Temmuz devrimi... Kaybedilmiş hedef
Mısır'da cumhurbaşkanlığı seçimlerine gidilirken Kahire sokaklarında yönetimin değişikliğinin şartlarının olgunlaştığı belirtiliyor.
Pazar, 01 Ağustos 2010

Ali Yusuf -Dünya Bülteni/ Kahire


23 Temmuz 1952 devrimi yıldönümleri Mısır vatandaşına genellikle o günkü siyasi olumsuzlukları hatta bugün bile Mısır halkının duygularını harekete geçiren olumsuzlukları hatırlatıyor. Yalnız biraz insaflı olmak gerekirse devrimin o günkü bazı olumlu yönlerini de görmezlikten gelemeyiz.

Aslında, devrim birbirine zıt iki hali yani iyi ve kötü birtakım unsurları bünyesinde bulundurmaktadır. Ancak devrimi yapanların halk önünde ilan ettikleri gayelerinin hilafına davranış sergilemeleri nedeni ile kötü unsurlar, iyiler üzerine galip gelmiştir. Bundan dolayı bazıları hürriyet ve bağımsızlık hayalleri içinde boğulmuş, ancak bazı insanlar da bugün bile devam eden baskıcı idarenin farkına varmışlardır.

**Veriler:**
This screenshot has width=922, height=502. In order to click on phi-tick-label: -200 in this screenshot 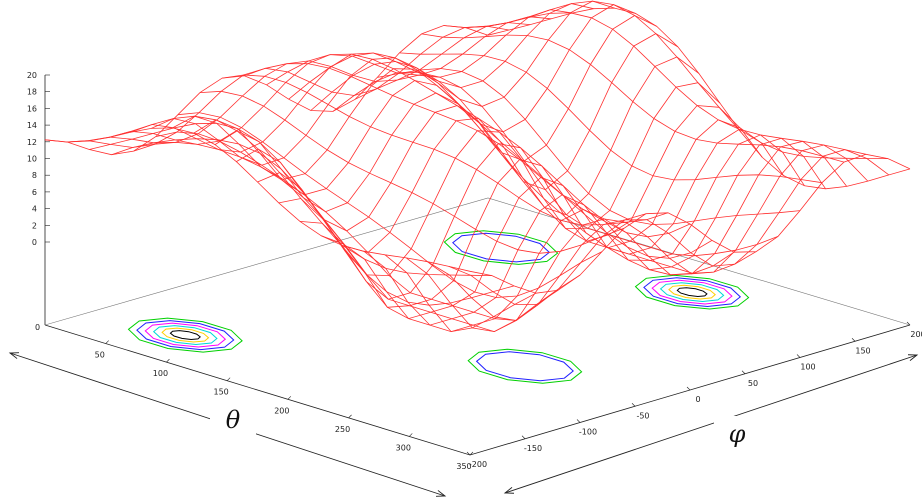, I will do `click(478, 464)`.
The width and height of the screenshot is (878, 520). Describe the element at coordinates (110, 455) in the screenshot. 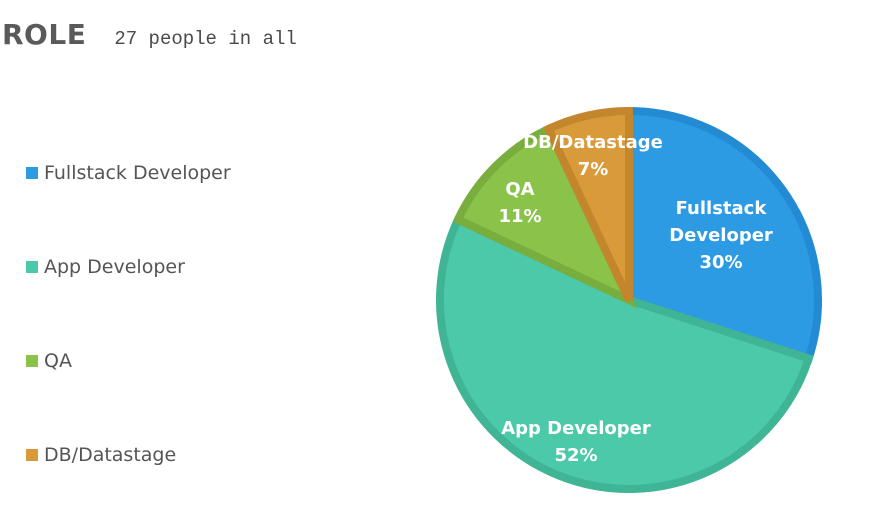

I see `legend-label-db-datastage: DB/Datastage` at that location.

**Etkinlikler:**
a) Temmuz devrimi metnine göre devrim hangi tarihte yapılmıştır?
b) Temmuz devrimi metninde "Ali Yusuf -Dünya" ile "idarenin farkına varmışlardır." arasındaki bölümü, iki uç da dahil olmak üzere, "Mısır" adını "ülke" olarak değiştirip lütfen yeniden yazın.

**Görev Çözümleri:**
a) 23 Temmuz 1952'de.

b)
Ali Yusuf -Dünya Bülteni/ Kahire


23 Temmuz 1952 devrimi yıldönümleri ülke vatandaşına genellikle o günkü siyasi olumsuzlukları hatta bugün bile ülke halkının duygularını harekete geçiren olumsuzlukları hatırlatıyor. Yalnız biraz insaflı olmak gerekirse devrimin o günkü bazı olumlu yönlerini de görmezlikten gelemeyiz.

Aslında, devrim birbirine zıt iki hali yani iyi ve kötü birtakım unsurları bünyesinde bulundurmaktadır. Ancak devrimi yapanların halk önünde ilan ettikleri gayelerinin hilafına davranış sergilemeleri nedeni ile kötü unsurlar, iyiler üzerine galip gelmiştir. Bundan dolayı bazıları hürriyet ve bağımsızlık hayalleri içinde boğulmuş, ancak bazı insanlar da bugün bile devam eden baskıcı idarenin farkına varmışlardır.